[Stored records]
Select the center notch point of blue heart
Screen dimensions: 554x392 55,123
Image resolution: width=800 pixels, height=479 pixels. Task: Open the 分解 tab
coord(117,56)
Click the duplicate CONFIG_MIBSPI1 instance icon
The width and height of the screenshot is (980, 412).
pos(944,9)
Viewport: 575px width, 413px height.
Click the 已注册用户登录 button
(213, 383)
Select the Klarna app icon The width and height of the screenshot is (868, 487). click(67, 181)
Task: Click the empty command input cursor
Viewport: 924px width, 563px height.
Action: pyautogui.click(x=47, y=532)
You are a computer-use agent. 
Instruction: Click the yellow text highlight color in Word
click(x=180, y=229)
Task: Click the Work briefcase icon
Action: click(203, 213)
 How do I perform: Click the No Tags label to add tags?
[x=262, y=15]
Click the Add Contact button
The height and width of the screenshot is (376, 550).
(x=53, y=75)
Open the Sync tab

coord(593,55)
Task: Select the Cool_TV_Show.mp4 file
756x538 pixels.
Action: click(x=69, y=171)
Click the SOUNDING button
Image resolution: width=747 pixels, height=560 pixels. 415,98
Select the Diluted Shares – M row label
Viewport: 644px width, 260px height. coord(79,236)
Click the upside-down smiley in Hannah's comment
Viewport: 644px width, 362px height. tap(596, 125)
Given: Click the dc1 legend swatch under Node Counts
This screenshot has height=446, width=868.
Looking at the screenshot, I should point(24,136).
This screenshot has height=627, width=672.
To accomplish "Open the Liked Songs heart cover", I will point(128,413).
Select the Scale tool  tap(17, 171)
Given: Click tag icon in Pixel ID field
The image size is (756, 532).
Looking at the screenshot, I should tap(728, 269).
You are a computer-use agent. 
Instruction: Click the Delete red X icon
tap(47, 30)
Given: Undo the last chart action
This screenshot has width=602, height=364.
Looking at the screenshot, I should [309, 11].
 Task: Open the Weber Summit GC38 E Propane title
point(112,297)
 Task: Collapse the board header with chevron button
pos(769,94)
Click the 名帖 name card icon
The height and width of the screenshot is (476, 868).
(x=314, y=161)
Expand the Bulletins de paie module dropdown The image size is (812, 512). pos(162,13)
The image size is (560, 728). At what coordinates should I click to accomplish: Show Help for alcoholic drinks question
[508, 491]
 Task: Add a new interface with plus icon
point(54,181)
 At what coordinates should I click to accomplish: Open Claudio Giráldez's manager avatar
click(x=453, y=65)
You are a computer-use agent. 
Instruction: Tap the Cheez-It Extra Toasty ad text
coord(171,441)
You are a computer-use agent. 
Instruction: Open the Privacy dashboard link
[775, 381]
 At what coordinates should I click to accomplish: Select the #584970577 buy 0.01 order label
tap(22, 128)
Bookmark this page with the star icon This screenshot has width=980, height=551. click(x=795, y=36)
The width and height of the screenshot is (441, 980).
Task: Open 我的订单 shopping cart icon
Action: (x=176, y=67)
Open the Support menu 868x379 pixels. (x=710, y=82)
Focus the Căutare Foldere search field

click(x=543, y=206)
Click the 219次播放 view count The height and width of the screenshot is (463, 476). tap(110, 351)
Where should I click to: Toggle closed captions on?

- _WHAT YOU SHOULD DO_
Go through the data above from its first line and copy each line exactly, stopping once the line with "Viewport: 575px width, 413px height." has been copied.

- _RESPONSE FOR THIS EXERCISE_
Select the center notch point of blue heart
Screen dimensions: 554x392 55,123
Image resolution: width=800 pixels, height=479 pixels. Task: Open the 分解 tab
coord(117,56)
Click the duplicate CONFIG_MIBSPI1 instance icon
The width and height of the screenshot is (980, 412).
pos(944,9)
Viewport: 575px width, 413px height.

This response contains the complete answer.